SINGAPORE - SPH Reit, the property arm of Singapore Press Holdings, has announced a 1.2 per cent year-on-year growth in gross revenue to $53.1 million for Q2 this year.
This is thanks to higher rental income from both Paragon and The Clementi Mall. Paragon's occupancy rate was 99.9 per cent as at Feb 29, with a moderate rental uplift of 4.3 per cent for new and renewed leases in H1 ended Feb 29. The Clementi Mall remained fully leased as at Feb 29, with positive rental reversion of 3.1 per cent in the same period.
SPH Reit's net property income (NPI) of $40.6 million was 0.9 per cent higher than the same quarter last year.

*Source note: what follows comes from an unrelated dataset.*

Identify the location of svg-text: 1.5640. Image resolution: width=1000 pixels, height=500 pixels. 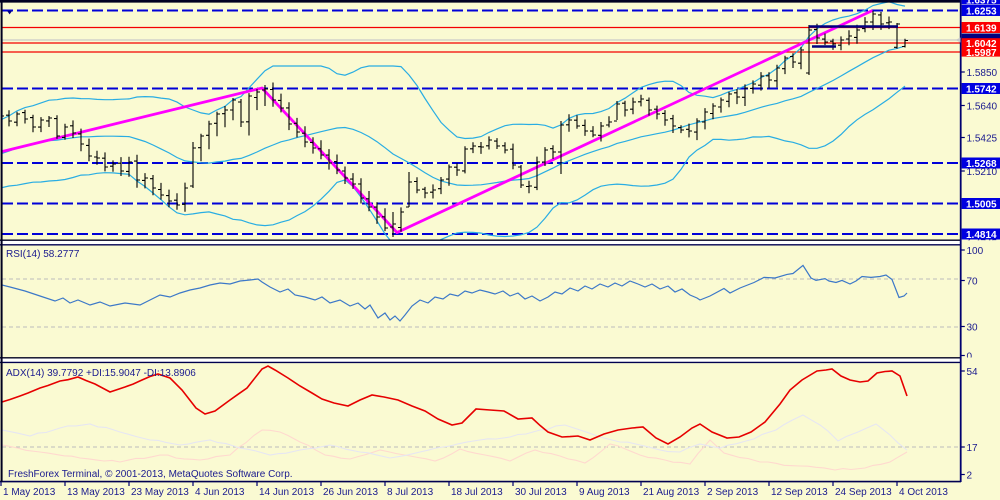
(982, 108). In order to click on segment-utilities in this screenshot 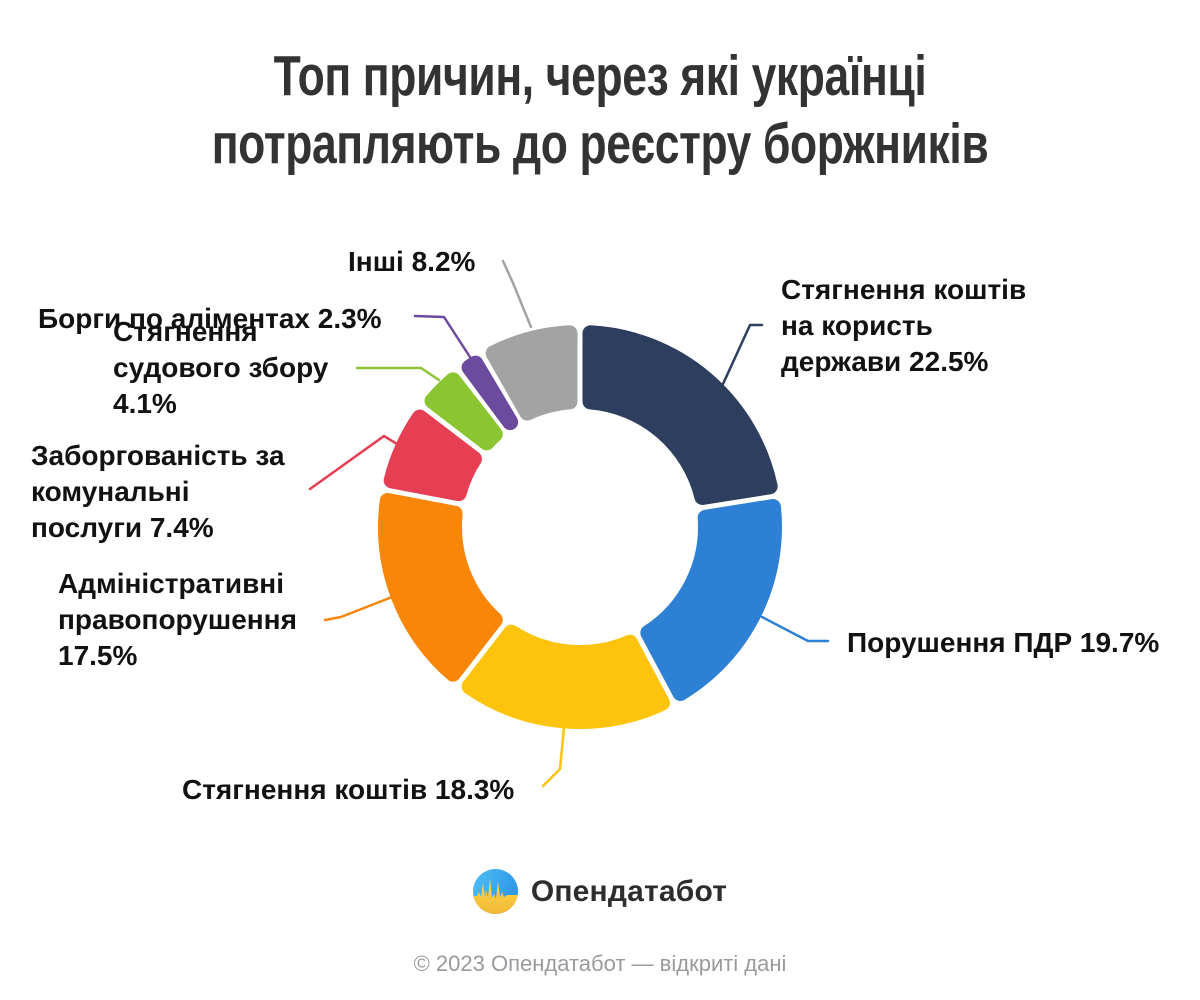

The quarter's results included additional one-off provision for prior year property tax based on the assessment received. Excluding the effect of prior year provision, SPH Reit's NPI was $41.5 million, a year-on-year increase of $1.3 million.
Income available for distribution to unitholders increased marginally by 0.2 per cent per cent to $36.4 million. Distribution per unit (DPU) was maintained at $1.40, the same amount paid in the same quarter last year. The aggregate DPU for H1 was $2.73. The Q2 2016 distribution will be paid to unitholders on May 13.
"SPH REIT has continued to deliver a steady performance amid modest economic outlook and challenging retail environment. Paragon achieved healthy rental reversion, despite several quarters' of rental decline reported for Orchard Road," chief executive of SPH Reit Management, Susan Leng said.
"We remain focused on opportunities to create value and strengthen long-term sustainability of the properties."